Exercise requirements: Each line of the data that includes "layout" must be copied.

Excerpted data:
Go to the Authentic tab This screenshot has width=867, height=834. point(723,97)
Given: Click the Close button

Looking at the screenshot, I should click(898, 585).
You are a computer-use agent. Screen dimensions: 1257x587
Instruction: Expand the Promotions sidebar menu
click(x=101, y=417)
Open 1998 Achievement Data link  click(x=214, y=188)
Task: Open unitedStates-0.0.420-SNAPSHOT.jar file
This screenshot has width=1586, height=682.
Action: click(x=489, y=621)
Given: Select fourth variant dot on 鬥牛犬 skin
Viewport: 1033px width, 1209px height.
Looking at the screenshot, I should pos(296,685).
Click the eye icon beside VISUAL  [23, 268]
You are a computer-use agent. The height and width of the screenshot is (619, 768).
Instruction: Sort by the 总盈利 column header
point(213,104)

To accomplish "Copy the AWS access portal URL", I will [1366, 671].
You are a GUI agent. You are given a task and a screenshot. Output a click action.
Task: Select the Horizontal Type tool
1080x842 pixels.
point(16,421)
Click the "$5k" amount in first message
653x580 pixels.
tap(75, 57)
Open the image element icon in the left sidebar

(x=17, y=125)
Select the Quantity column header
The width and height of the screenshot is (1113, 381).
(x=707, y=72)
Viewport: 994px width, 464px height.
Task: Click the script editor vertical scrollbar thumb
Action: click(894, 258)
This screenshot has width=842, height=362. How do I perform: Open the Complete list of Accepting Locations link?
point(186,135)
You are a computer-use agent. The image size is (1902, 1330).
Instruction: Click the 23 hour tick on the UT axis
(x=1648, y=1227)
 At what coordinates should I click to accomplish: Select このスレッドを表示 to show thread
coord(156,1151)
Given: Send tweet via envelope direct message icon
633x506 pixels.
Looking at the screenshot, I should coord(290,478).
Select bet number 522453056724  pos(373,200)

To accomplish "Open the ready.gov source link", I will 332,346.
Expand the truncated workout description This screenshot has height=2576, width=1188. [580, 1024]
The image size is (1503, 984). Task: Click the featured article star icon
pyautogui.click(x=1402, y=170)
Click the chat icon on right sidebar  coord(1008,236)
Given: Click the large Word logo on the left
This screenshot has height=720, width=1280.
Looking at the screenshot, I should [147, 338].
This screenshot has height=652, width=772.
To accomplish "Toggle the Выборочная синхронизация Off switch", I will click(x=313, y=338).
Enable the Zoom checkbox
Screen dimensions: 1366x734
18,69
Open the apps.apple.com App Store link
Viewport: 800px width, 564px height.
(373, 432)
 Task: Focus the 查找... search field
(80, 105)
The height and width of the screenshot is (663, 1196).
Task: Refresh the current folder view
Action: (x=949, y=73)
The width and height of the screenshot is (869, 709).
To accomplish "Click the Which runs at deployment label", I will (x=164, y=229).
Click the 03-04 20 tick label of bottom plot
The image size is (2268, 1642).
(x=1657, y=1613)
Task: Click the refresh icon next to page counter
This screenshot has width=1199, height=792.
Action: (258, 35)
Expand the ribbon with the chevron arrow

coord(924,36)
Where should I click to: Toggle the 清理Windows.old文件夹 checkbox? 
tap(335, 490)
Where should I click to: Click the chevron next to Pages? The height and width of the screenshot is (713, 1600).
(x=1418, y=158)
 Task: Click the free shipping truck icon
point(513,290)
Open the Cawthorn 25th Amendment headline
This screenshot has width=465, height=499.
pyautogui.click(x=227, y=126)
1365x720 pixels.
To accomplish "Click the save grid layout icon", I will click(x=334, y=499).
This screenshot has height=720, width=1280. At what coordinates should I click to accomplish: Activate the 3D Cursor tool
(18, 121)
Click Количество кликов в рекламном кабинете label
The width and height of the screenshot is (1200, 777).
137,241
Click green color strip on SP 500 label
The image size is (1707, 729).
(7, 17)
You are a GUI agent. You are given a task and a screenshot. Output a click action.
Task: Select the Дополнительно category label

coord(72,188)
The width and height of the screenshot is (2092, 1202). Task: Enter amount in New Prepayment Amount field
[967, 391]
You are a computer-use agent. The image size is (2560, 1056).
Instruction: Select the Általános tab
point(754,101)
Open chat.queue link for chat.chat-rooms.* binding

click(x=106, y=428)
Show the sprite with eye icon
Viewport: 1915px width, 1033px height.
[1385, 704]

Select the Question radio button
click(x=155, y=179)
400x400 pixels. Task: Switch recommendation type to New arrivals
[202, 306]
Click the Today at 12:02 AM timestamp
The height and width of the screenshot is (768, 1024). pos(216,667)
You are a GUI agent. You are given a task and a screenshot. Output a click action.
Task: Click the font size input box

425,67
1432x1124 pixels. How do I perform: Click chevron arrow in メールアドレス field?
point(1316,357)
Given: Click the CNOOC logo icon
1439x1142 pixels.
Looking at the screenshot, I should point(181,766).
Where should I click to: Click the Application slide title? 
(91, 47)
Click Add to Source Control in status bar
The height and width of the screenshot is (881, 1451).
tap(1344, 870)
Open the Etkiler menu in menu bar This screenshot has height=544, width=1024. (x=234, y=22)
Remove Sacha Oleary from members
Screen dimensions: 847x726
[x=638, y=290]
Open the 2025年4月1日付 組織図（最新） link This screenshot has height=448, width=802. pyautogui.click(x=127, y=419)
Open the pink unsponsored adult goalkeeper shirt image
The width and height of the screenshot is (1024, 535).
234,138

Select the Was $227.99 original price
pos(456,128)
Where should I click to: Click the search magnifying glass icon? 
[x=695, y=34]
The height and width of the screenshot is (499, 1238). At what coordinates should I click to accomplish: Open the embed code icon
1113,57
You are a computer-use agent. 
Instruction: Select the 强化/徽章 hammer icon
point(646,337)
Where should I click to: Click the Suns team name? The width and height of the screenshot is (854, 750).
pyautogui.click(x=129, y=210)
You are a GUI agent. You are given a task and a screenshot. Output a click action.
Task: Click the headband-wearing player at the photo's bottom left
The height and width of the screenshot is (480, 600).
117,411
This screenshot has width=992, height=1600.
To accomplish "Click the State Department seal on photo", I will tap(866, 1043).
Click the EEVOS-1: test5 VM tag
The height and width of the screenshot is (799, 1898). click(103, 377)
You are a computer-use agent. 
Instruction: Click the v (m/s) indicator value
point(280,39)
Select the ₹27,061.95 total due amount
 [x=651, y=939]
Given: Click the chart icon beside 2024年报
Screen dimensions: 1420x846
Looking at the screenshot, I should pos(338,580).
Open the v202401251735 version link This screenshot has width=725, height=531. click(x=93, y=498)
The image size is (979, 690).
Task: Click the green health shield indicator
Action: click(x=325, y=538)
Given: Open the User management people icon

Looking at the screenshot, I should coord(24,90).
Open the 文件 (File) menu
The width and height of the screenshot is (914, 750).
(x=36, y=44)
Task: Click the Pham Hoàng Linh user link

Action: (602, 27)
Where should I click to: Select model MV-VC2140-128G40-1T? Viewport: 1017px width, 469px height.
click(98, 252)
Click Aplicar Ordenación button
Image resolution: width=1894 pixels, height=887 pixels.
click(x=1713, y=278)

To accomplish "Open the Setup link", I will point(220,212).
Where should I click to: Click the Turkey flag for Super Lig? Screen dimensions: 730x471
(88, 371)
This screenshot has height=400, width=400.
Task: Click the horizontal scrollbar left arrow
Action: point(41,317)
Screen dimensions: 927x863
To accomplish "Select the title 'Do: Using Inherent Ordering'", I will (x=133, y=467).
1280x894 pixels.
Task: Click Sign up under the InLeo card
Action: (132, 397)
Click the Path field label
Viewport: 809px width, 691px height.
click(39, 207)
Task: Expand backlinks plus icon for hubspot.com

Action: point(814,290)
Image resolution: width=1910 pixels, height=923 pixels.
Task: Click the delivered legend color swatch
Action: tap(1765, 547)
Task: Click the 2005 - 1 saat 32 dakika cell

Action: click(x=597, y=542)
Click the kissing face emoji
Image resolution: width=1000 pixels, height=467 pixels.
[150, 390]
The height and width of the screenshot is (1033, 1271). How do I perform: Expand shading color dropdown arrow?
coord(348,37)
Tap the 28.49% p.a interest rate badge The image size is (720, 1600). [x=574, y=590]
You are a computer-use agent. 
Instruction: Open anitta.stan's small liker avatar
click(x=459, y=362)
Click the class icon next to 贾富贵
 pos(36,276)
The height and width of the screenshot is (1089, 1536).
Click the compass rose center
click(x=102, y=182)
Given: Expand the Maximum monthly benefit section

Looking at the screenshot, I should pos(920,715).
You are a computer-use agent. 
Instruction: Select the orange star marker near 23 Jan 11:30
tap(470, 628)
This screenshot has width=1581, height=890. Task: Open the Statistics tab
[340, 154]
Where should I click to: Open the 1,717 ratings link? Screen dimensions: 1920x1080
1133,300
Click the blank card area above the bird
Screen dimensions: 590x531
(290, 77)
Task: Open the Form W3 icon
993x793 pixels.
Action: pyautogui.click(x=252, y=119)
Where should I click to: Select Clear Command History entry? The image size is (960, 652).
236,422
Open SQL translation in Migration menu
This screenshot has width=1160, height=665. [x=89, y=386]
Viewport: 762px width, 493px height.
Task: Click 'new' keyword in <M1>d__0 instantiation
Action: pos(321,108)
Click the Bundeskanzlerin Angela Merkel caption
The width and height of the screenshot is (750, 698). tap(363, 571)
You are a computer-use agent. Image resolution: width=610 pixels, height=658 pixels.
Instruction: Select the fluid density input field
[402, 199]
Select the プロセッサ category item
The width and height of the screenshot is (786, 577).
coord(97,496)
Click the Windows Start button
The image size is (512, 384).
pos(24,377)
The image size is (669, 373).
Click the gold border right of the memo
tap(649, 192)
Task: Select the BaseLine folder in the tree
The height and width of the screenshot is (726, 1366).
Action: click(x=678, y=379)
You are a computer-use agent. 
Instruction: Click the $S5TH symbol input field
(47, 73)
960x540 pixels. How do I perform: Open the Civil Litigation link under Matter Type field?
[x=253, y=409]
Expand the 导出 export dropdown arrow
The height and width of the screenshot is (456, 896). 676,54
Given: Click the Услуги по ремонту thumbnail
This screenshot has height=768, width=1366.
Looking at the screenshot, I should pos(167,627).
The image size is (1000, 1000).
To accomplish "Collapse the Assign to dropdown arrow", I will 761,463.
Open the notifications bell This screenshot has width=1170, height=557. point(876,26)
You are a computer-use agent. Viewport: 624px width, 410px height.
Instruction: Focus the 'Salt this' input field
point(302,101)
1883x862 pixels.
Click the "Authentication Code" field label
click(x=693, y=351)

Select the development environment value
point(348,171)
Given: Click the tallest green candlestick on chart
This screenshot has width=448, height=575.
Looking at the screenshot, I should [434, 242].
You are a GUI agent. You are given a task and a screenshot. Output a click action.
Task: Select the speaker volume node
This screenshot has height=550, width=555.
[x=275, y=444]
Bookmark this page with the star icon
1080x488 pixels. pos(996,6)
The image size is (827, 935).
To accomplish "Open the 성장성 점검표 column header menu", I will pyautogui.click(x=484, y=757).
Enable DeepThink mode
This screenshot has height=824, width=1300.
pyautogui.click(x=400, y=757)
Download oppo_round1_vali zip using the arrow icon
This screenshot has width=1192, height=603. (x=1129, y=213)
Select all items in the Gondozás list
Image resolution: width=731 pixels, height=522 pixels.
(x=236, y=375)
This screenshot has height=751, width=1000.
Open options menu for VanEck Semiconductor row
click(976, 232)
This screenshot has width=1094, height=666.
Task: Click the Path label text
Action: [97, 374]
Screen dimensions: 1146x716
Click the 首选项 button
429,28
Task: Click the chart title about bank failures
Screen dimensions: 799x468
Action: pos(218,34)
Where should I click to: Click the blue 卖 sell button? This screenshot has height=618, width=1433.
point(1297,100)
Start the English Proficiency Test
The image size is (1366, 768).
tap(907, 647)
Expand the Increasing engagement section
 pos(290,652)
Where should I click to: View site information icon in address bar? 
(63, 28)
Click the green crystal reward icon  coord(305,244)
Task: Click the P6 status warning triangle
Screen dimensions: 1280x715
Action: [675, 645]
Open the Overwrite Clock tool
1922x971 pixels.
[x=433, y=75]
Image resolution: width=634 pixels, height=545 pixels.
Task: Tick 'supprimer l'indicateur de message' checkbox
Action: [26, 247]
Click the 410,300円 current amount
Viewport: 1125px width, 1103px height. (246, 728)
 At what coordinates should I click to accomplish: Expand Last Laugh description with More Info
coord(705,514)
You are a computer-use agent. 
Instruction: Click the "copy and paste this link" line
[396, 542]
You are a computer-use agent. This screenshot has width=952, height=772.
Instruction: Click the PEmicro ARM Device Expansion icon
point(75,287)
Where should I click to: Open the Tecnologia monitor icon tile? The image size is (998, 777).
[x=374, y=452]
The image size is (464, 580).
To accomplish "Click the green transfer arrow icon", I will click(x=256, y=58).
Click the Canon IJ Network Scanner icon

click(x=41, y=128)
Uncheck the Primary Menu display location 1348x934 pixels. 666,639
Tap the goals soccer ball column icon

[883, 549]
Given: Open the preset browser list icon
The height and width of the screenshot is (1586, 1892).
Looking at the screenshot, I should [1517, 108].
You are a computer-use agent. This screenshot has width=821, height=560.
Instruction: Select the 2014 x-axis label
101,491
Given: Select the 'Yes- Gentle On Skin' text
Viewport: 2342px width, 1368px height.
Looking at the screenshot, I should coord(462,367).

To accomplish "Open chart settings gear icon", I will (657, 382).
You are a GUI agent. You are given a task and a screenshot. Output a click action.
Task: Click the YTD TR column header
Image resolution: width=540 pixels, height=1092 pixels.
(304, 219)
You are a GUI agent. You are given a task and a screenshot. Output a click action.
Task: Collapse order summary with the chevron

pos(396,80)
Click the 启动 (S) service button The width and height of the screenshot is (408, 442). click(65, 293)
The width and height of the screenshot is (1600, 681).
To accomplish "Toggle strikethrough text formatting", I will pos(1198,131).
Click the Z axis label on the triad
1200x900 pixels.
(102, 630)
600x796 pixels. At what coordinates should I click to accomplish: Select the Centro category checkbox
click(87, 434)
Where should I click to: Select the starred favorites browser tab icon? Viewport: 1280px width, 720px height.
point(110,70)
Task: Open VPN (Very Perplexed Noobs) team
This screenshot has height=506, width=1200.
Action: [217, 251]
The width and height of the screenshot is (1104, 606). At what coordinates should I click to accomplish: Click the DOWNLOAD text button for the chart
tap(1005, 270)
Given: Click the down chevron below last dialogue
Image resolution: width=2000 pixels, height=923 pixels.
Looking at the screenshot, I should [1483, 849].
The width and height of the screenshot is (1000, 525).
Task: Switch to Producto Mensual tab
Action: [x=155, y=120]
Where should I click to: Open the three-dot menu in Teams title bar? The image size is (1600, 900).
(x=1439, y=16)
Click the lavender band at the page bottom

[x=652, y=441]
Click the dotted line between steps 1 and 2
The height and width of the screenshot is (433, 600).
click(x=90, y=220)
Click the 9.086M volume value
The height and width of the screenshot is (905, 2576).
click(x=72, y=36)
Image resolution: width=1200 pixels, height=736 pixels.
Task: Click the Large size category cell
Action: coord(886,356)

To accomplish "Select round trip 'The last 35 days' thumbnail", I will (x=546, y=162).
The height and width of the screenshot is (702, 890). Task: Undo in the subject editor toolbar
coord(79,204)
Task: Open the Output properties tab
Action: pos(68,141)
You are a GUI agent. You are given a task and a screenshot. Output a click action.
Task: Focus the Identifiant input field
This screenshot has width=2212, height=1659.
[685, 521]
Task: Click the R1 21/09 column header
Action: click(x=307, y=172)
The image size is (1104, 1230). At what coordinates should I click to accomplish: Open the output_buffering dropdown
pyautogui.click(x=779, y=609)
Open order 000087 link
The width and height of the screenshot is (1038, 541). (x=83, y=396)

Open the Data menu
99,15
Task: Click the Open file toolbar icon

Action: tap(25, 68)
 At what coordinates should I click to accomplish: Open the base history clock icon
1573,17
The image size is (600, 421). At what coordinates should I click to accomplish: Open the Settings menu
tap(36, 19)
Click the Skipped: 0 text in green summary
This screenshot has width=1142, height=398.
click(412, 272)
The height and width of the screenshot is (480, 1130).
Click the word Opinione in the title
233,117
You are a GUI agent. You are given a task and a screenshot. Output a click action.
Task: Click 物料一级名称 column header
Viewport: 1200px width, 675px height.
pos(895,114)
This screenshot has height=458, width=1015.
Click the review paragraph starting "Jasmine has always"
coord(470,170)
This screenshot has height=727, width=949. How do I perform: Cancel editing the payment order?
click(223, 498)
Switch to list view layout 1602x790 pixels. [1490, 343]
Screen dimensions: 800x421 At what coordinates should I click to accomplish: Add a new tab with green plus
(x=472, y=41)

Expected answer:
To accomplish "Click the save grid layout icon", I will click(x=334, y=499).
Switch to list view layout 1602x790 pixels. [1490, 343]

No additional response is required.